Il Brasile dal 1990 è passato da circa 30 kg per tonnellata a circa 60 kg per tonnellata nel 2014.

Uso di pesticidi in Brasile che ha portato, a una drammatica riduzione di api e di insetti impollinatori.

Contrastare la concorrenza sleale vuol dire avere il coraggio di legiferare o creare, meccanismi o criteri adeguati che controllino, che gli standard di sostenibilità vengano rispettati anche dai prodotti importati.

IL grande“ imbroglio” è nella certificazione rilasciate dalle industrie accreditate presso l’Unione Europea e, a cui ciascuna azienda può aderire in via volontaria.

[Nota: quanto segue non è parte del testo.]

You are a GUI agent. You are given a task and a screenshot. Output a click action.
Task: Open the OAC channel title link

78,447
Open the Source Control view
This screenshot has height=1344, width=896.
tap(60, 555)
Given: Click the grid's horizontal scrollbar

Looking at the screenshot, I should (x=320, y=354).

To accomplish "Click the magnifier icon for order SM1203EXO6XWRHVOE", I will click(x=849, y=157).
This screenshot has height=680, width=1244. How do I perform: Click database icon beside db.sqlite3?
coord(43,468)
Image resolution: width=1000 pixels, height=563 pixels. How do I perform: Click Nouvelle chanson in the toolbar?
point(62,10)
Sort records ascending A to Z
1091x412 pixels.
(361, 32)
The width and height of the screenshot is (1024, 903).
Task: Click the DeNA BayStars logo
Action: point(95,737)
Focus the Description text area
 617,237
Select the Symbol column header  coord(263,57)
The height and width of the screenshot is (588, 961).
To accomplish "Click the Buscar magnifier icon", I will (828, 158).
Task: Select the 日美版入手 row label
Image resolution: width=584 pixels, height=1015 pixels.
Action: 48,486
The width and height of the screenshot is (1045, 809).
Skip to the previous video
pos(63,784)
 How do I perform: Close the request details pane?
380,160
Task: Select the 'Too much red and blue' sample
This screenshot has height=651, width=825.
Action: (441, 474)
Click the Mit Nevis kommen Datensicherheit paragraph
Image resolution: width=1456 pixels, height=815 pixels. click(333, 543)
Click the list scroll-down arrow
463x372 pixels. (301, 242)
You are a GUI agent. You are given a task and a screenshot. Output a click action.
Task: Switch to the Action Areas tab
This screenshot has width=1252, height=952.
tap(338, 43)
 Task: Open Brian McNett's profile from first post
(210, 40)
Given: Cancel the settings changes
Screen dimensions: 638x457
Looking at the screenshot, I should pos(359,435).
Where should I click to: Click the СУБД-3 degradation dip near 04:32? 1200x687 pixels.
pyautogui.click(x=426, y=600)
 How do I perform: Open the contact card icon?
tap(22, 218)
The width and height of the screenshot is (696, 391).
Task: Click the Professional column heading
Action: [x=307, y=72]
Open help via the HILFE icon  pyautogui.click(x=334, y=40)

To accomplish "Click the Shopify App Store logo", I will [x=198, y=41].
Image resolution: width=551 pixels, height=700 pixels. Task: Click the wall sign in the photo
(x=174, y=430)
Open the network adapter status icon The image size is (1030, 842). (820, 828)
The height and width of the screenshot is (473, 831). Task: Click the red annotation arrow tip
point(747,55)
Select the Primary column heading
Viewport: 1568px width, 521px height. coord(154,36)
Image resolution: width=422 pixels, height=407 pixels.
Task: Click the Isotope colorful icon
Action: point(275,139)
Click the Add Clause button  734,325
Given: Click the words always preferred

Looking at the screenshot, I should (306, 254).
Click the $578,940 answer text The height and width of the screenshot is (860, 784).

Si comprende che la UE non può imporre agli altri Stati non membri, ma può pretendere che i beni che entrano nel mercato europeo rispettino le regole europee.

Secondo calcoli seri ogni cittadino europeo in media ‘importa’ circa una tonnellata di anidride carbonica all’anno in beni, che entrano nel mercato europeo.

Secondo le organizzazioni agricole nei primi tre mesi del 2024, l’Italia ha importato oltre 2100 milioni di chili di grano, segnando un più 15% rispetto allo scorso anno.

Grani di dubbia qualità provenienti da Turchia, Kazakistan e Ucraina.

Nell’aggiornamento del 12 agosto, l’USDA ha comunicato che gli USA hanno raggiunto un massimo di produzione pari, a 54 milioni di tonnellate.

Almeno un 40% sarà esportata incidendo sulla discesa dei prezzi che insieme ai mercati dei futures completano l’opera.